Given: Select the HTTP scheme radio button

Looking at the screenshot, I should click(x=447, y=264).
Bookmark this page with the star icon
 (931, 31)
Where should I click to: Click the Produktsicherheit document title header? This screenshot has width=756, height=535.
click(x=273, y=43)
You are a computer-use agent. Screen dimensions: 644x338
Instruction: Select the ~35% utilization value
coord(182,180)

○ ○ ○ ○ ○

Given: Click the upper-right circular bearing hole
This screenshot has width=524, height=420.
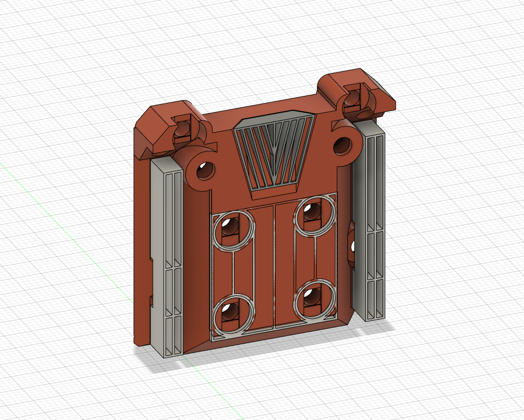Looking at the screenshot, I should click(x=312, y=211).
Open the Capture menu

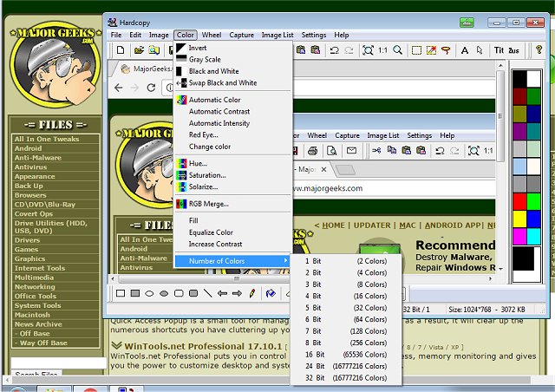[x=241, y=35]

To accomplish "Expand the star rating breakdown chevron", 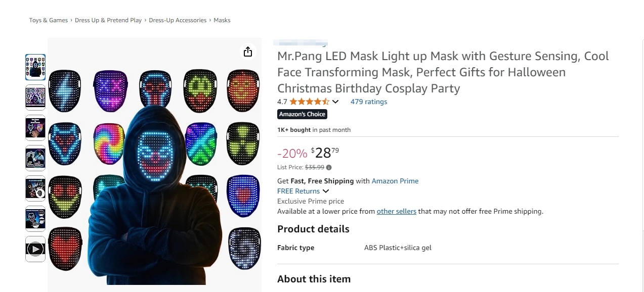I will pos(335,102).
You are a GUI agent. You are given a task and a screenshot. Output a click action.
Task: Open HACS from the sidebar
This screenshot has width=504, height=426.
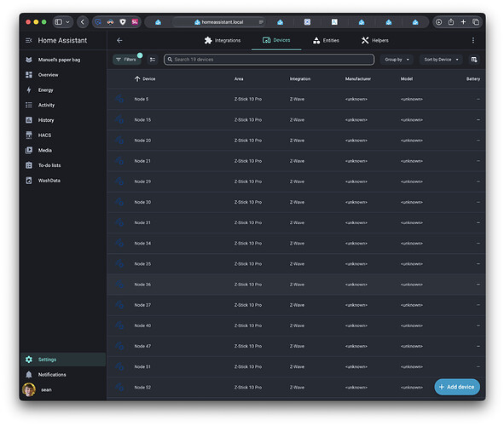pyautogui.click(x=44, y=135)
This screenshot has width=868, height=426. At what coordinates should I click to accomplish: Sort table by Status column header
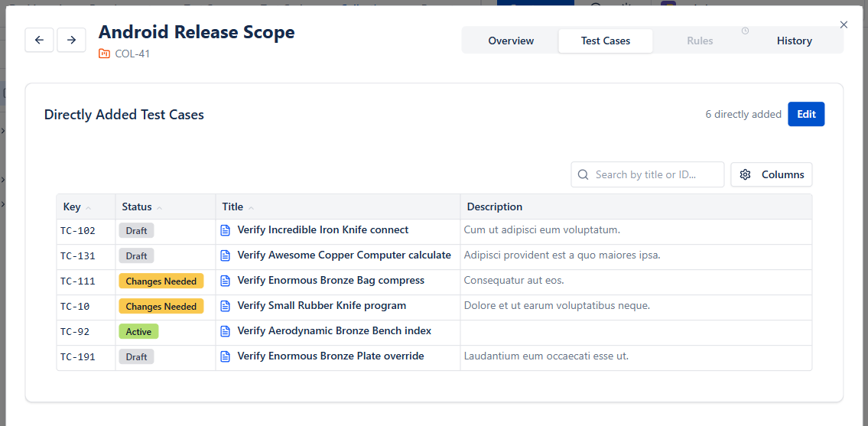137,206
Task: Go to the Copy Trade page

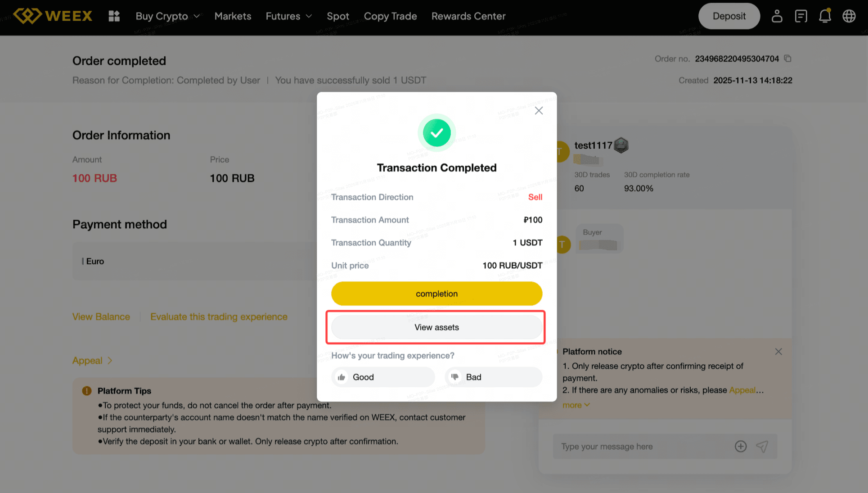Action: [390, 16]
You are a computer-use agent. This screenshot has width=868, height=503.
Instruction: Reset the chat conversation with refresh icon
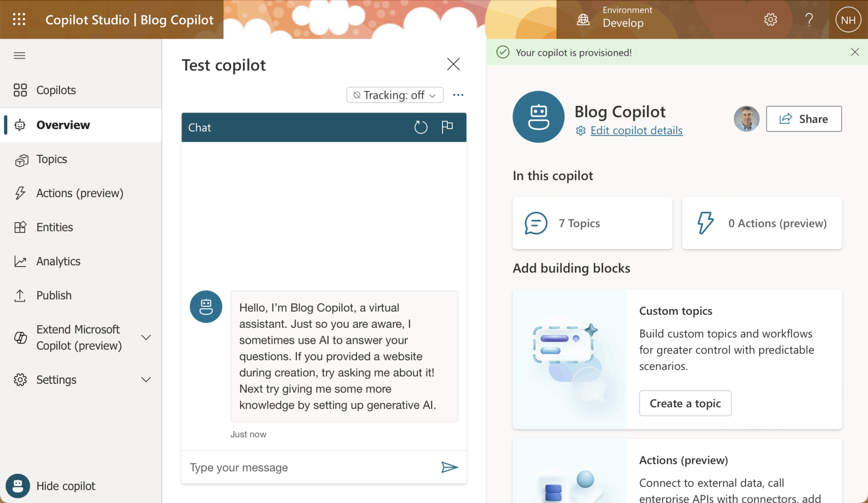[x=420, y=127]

○ ○ ○ ○ ○

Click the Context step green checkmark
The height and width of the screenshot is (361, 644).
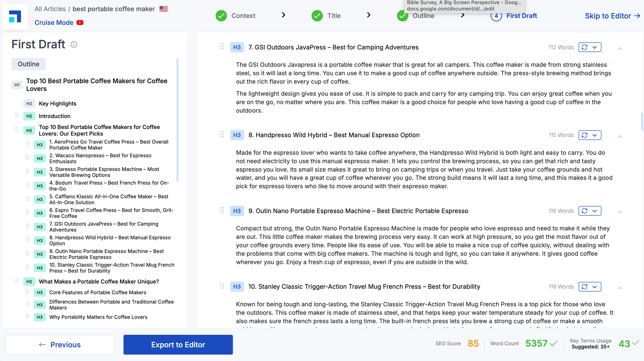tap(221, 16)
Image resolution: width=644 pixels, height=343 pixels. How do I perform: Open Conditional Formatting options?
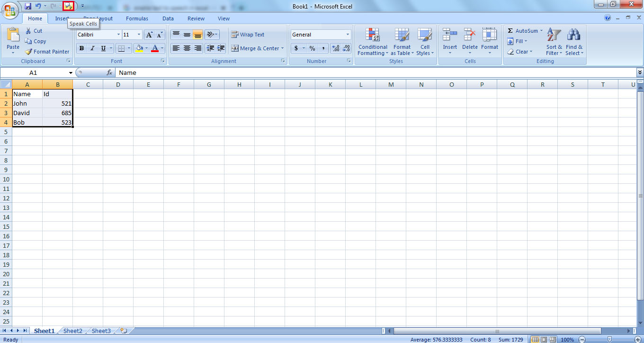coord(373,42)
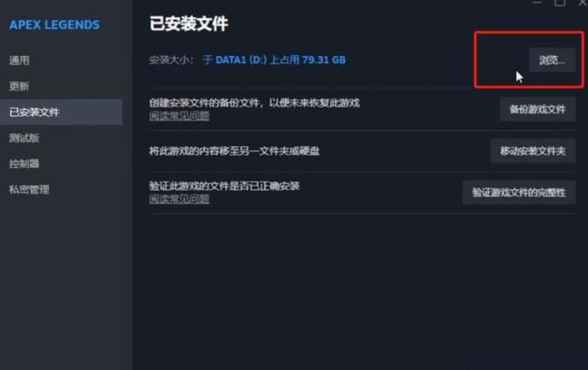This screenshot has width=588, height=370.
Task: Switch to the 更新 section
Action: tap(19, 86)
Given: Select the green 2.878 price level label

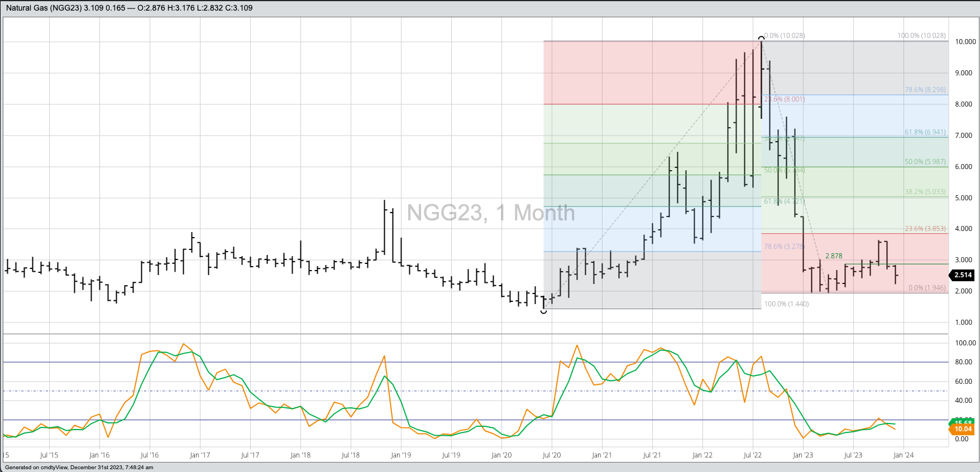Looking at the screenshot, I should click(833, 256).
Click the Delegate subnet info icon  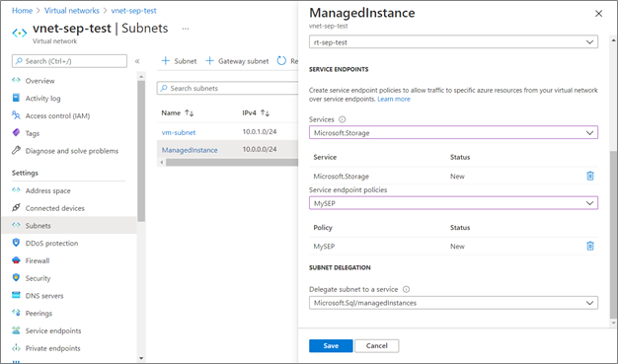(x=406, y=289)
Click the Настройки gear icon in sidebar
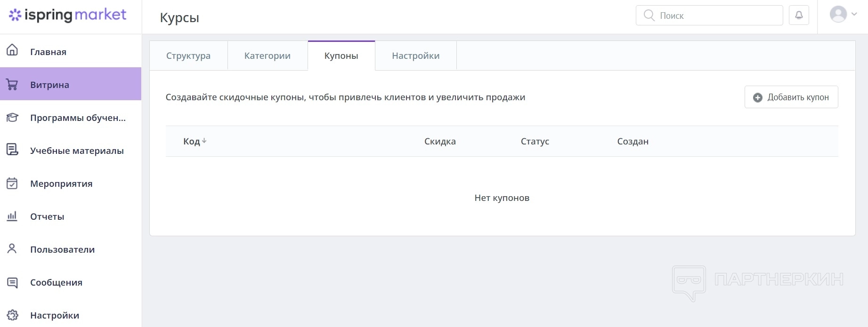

○ ○ ○ ○ ○

* [What is expected] Output each line of the listing in which the string "sidebar" is found.

* [The answer]
Task: Open HACS from the sidebar
Click the Настройки gear icon in sidebar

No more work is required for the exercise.